● **STATED GOAL**
Reproduce the following lines verbatim, omitting the pictures from your answer.

◆ ◆ ◆ ◆ ◆ ◆ ◆

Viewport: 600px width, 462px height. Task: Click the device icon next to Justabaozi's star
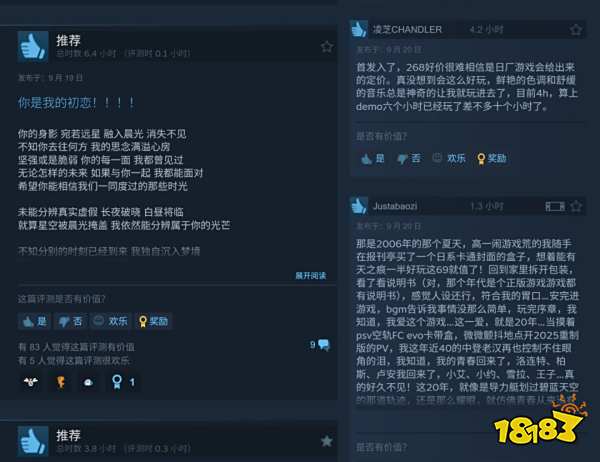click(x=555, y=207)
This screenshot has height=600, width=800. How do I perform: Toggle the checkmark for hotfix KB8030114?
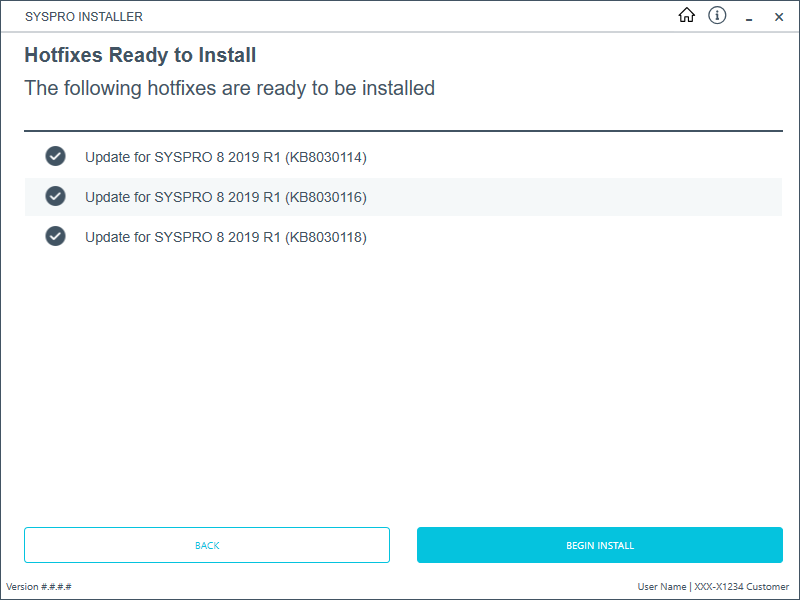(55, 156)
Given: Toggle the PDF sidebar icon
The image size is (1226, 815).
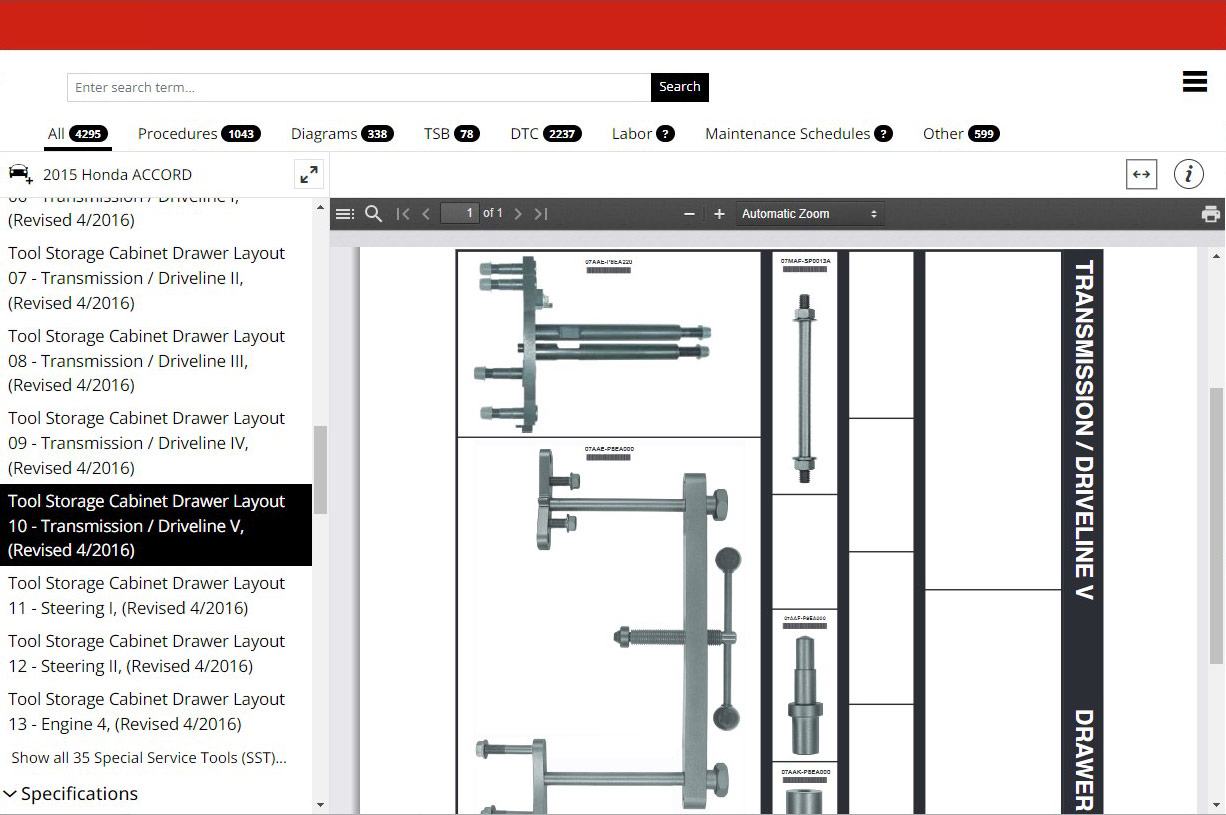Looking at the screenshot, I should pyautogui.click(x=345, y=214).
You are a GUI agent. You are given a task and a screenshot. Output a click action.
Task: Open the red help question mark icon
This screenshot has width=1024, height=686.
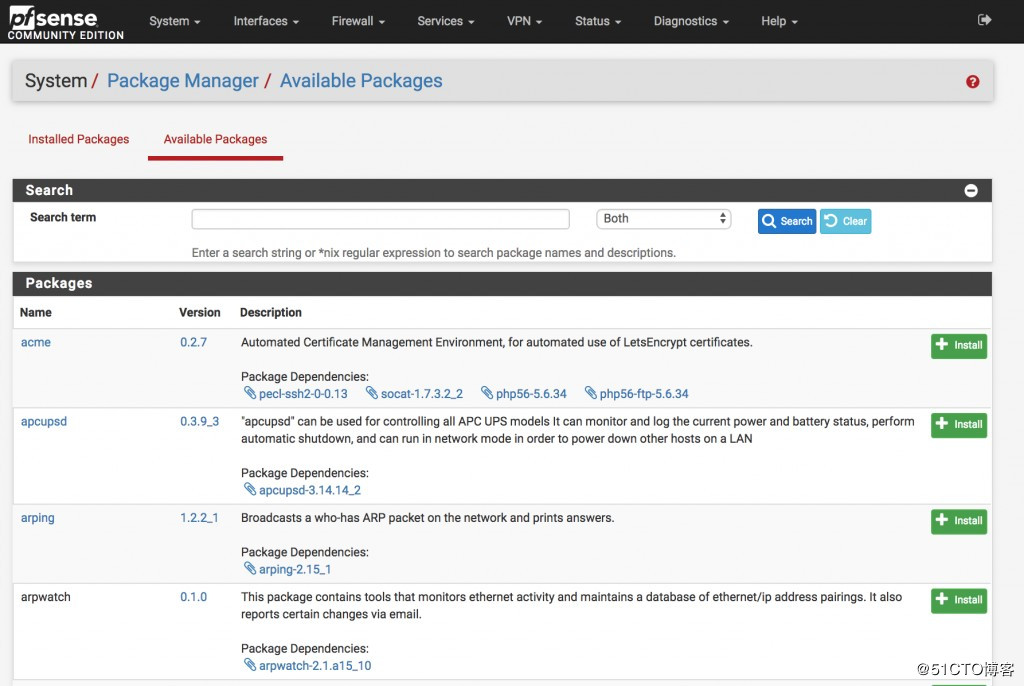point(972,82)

◆ ◆ ◆ ◆ ◆ ◆ ◆

● **FINISHED TASK**
Viewport: 600px width, 462px height. Task: Click the device icon next to Justabaozi's star
click(x=555, y=207)
This screenshot has height=600, width=800. How do I perform: Toggle the checkmark for hotfix KB8030114?
(55, 156)
Given: Toggle the PDF sidebar icon
The image size is (1226, 815).
Looking at the screenshot, I should pyautogui.click(x=345, y=214).
You are a GUI agent. You are given a task and a screenshot. Output a click action.
Task: Open the red help question mark icon
This screenshot has width=1024, height=686.
point(972,82)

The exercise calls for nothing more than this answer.